2018年6月6日 星期三

180606三近午陰27°C 96%:89的奢望與希望


   
    今晨長時間密雨。
   昨午去北區探住院友人。下午兩點回程撞正傾盤,幸虧又撞正巴士即到。否則怕通身溼透上車,捱一個鐘回市區都幾係嘢。

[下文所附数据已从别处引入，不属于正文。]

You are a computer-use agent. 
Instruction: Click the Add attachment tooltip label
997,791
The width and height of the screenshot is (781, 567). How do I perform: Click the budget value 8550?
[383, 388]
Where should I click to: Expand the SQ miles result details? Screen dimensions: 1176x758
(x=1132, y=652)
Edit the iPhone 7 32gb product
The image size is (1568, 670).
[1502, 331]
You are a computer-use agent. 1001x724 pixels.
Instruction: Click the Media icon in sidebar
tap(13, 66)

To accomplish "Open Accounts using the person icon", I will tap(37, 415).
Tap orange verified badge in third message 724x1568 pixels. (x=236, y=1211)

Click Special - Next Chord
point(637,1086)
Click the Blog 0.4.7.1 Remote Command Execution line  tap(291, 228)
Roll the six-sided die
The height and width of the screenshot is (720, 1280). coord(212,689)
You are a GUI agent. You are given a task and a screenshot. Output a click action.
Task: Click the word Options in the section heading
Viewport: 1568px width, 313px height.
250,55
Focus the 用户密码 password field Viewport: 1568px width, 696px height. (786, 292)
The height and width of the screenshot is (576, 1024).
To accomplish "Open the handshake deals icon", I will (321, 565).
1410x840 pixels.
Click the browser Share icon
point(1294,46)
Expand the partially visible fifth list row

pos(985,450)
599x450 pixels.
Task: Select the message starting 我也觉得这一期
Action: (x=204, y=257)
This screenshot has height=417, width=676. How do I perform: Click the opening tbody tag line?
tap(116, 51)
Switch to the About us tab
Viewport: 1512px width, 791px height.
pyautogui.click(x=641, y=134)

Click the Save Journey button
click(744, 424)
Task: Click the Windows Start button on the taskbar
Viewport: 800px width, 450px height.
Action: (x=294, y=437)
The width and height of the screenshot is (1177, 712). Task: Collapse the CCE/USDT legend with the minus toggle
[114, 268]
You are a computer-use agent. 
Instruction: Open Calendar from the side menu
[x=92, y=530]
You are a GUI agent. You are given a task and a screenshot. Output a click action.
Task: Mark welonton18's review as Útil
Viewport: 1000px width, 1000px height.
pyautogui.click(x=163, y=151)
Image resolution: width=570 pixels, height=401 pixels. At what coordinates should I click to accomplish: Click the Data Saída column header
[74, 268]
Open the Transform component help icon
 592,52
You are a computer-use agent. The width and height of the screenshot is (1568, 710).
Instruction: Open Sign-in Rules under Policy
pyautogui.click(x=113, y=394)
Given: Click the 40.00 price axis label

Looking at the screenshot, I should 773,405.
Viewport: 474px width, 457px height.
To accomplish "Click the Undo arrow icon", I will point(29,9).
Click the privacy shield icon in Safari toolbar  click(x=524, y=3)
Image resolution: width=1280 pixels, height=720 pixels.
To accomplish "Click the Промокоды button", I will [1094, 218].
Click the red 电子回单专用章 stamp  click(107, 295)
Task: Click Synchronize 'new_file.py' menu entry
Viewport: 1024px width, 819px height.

   昨晨另一友人有告別式。但上述住院的友人日內要離港。只好二者擇一。
   初次見識北區,院內人流與私院可比。公院的「旺度」取決於人口和貧富。細則包括人口的年齡,通常與長者數成正比。北區非富區,人口決定人流,但年齡較輕。
   
   前日「六四29」,最突出的不是今年「谷到盡」,而是警民估計的維園人數1.7萬vs 11.5萬。差6.8倍,記憶中最離譜。怕還是慣常民=警x3倍較接近現實(圖:原載友人的攝影網站photo.phyang.org)。
   今年「谷到盡」,既是對內地新強勢,包括收緊對港政策的的逆反,也是借特朗普「反華」的勢頭。但既已壓了29年,第二任的首年又點會低威?明年30年都無望。未來5年能解決就不錯。到時當年廣場上的大學生也已望六。
   國民黨47年在台釀成的二二八,95年由當時的國民黨總統李登輝出面道歉。等了48年。當然,事物的發展隨經濟、科技而加快,89年的悲劇應無須再等48年。
   但李登輝特大方,因爲是台獨在國民黨裏的mole。這相信是執掌情治(情報治安)的蔣經國一生最大的失誤。
   中共裏會潛藏反共的mole或至少任由黨解體的「戈爾巴喬夫」?You bet.
   當年最有可能的是趙紫陽,故至今爲人緬懷。但反過來看,鄧小平的狠正說明,中共遠比蘇共厲害。鄧這代槍桿子出身,不是老戈那種大學出身的文官。再說,趙當年即使能勸走廣場上的學生,在改革上也拗不過老革命。
   看趙當年講經濟,最後很可能是當時列根-戴卓爾自由經濟大潮中,騙到葉利欽主持新成立的俄羅斯聯邦後,採用的shock therapy(震盪療法):一刀劈開大半個世紀的計劃經濟,忍一晚痛,翌日醒來就迎來自由市場的美好世界。昏葉當年將國有資產當scrap「送」給一批近身,所形成的寡頭經濟,至今是俄羅斯的一種痛症。
   或說,中共的國企衰過俄羅斯的寡頭。Maybe. Let’s see.

1 則留言:

Patrickov 提到...

倒過來說,國企要向國家機器負責,非寡頭可比。反而中國的民營企業性質上比較容易當寡頭。